→ **Directions for this task**
Copy the listing below line for line, changing nothing.

A run of records
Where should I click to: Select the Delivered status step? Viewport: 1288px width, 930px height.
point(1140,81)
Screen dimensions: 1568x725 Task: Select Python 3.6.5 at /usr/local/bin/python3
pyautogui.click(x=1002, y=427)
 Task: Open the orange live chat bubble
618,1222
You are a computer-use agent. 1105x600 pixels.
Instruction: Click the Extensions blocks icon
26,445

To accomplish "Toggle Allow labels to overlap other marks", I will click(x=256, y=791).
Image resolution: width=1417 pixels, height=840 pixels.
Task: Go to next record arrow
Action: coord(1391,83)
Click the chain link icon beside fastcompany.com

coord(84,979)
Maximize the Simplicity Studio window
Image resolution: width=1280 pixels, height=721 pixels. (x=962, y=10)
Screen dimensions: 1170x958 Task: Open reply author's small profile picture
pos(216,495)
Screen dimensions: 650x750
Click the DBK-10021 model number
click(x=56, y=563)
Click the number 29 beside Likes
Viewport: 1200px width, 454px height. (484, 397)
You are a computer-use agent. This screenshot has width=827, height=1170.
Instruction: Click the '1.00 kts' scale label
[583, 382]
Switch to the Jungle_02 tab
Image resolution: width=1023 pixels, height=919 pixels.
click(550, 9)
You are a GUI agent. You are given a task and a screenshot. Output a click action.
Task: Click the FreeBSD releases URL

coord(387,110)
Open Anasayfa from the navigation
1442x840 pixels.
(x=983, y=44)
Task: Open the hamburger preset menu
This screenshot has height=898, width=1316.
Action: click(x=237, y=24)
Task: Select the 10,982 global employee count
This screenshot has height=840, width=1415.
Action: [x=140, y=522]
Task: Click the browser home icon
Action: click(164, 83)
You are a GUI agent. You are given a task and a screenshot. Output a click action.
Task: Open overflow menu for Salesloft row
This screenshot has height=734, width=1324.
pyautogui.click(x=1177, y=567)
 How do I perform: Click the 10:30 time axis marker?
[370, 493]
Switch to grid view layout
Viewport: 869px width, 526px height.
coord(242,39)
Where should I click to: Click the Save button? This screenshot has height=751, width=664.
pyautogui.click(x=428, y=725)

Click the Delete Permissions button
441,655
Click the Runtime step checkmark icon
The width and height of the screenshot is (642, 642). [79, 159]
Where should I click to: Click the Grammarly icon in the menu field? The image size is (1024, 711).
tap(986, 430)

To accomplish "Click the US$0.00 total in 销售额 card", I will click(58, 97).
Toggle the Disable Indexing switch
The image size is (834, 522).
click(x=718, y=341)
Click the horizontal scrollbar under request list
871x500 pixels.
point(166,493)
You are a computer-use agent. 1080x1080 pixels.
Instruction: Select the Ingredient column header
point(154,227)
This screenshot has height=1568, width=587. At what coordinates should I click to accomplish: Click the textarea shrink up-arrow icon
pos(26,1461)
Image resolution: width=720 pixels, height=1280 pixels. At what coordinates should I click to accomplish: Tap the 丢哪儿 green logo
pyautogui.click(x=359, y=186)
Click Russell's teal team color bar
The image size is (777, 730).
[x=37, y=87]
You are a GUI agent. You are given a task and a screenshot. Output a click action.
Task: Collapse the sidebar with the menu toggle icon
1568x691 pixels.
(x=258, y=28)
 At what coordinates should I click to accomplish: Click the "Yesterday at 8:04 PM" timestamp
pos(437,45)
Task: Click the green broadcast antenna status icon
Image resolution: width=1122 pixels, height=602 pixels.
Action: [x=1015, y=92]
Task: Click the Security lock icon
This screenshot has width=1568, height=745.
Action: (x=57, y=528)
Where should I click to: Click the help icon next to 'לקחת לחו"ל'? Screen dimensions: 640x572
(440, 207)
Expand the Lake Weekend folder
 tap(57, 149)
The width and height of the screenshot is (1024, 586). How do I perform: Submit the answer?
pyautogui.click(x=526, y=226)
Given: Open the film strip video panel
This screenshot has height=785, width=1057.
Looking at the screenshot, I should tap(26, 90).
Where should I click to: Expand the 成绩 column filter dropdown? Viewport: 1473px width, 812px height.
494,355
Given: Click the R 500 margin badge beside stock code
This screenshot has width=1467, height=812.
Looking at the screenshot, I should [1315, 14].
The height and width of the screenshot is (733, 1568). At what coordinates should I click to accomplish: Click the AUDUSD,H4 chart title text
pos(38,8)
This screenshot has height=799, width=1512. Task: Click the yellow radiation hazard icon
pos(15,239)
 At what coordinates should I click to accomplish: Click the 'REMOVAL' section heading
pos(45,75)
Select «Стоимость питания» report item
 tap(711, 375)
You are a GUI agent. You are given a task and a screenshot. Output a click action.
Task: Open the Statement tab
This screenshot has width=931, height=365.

→ **Written reply**
Where should I click to: Select the Delivered status step? Viewport: 1288px width, 930px height.
point(1140,81)
Screen dimensions: 1568x725 Task: Select Python 3.6.5 at /usr/local/bin/python3
pyautogui.click(x=1002, y=427)
 Task: Open the orange live chat bubble
618,1222
You are a computer-use agent. 1105x600 pixels.
Instruction: Click the Extensions blocks icon
26,445

To accomplish "Toggle Allow labels to overlap other marks", I will click(x=256, y=791).
Image resolution: width=1417 pixels, height=840 pixels.
Task: Go to next record arrow
Action: coord(1391,83)
Click the chain link icon beside fastcompany.com

coord(84,979)
Maximize the Simplicity Studio window
Image resolution: width=1280 pixels, height=721 pixels. (x=962, y=10)
Screen dimensions: 1170x958 Task: Open reply author's small profile picture
pos(216,495)
Screen dimensions: 650x750
Click the DBK-10021 model number
click(x=56, y=563)
Click the number 29 beside Likes
Viewport: 1200px width, 454px height. (484, 397)
You are a computer-use agent. This screenshot has width=827, height=1170.
Instruction: Click the '1.00 kts' scale label
[583, 382]
Switch to the Jungle_02 tab
Image resolution: width=1023 pixels, height=919 pixels.
click(550, 9)
You are a GUI agent. You are given a task and a screenshot. Output a click action.
Task: Click the FreeBSD releases URL

coord(387,110)
Open Anasayfa from the navigation
1442x840 pixels.
(x=983, y=44)
Task: Open the hamburger preset menu
This screenshot has height=898, width=1316.
Action: click(x=237, y=24)
Task: Select the 10,982 global employee count
This screenshot has height=840, width=1415.
Action: [x=140, y=522]
Task: Click the browser home icon
Action: click(164, 83)
You are a GUI agent. You are given a task and a screenshot. Output a click action.
Task: Open overflow menu for Salesloft row
This screenshot has height=734, width=1324.
pyautogui.click(x=1177, y=567)
 How do I perform: Click the 10:30 time axis marker?
[370, 493]
Switch to grid view layout
Viewport: 869px width, 526px height.
coord(242,39)
Where should I click to: Click the Save button? This screenshot has height=751, width=664.
pyautogui.click(x=428, y=725)

Click the Delete Permissions button
441,655
Click the Runtime step checkmark icon
The width and height of the screenshot is (642, 642). [79, 159]
Where should I click to: Click the Grammarly icon in the menu field? The image size is (1024, 711).
tap(986, 430)

To accomplish "Click the US$0.00 total in 销售额 card", I will click(58, 97).
Toggle the Disable Indexing switch
The image size is (834, 522).
click(x=718, y=341)
Click the horizontal scrollbar under request list
871x500 pixels.
point(166,493)
You are a computer-use agent. 1080x1080 pixels.
Instruction: Select the Ingredient column header
point(154,227)
This screenshot has height=1568, width=587. At what coordinates should I click to accomplish: Click the textarea shrink up-arrow icon
pos(26,1461)
Image resolution: width=720 pixels, height=1280 pixels. At what coordinates should I click to accomplish: Tap the 丢哪儿 green logo
pyautogui.click(x=359, y=186)
Click Russell's teal team color bar
The image size is (777, 730).
[x=37, y=87]
You are a GUI agent. You are given a task and a screenshot. Output a click action.
Task: Collapse the sidebar with the menu toggle icon
1568x691 pixels.
(x=258, y=28)
 At what coordinates should I click to accomplish: Click the "Yesterday at 8:04 PM" timestamp
pos(437,45)
Task: Click the green broadcast antenna status icon
Image resolution: width=1122 pixels, height=602 pixels.
Action: [x=1015, y=92]
Task: Click the Security lock icon
This screenshot has width=1568, height=745.
Action: (x=57, y=528)
Where should I click to: Click the help icon next to 'לקחת לחו"ל'? Screen dimensions: 640x572
(440, 207)
Expand the Lake Weekend folder
 tap(57, 149)
The width and height of the screenshot is (1024, 586). How do I perform: Submit the answer?
pyautogui.click(x=526, y=226)
Given: Open the film strip video panel
This screenshot has height=785, width=1057.
Looking at the screenshot, I should tap(26, 90).
Where should I click to: Expand the 成绩 column filter dropdown? Viewport: 1473px width, 812px height.
494,355
Given: Click the R 500 margin badge beside stock code
This screenshot has width=1467, height=812.
Looking at the screenshot, I should [1315, 14].
The height and width of the screenshot is (733, 1568). At what coordinates should I click to accomplish: Click the AUDUSD,H4 chart title text
pos(38,8)
This screenshot has height=799, width=1512. Task: Click the yellow radiation hazard icon
pos(15,239)
 At what coordinates should I click to accomplish: Click the 'REMOVAL' section heading
pos(45,75)
Select «Стоимость питания» report item
 tap(711, 375)
You are a GUI agent. You are given a task and a screenshot. Output a click action.
Task: Open the Statement tab
This screenshot has width=931, height=365.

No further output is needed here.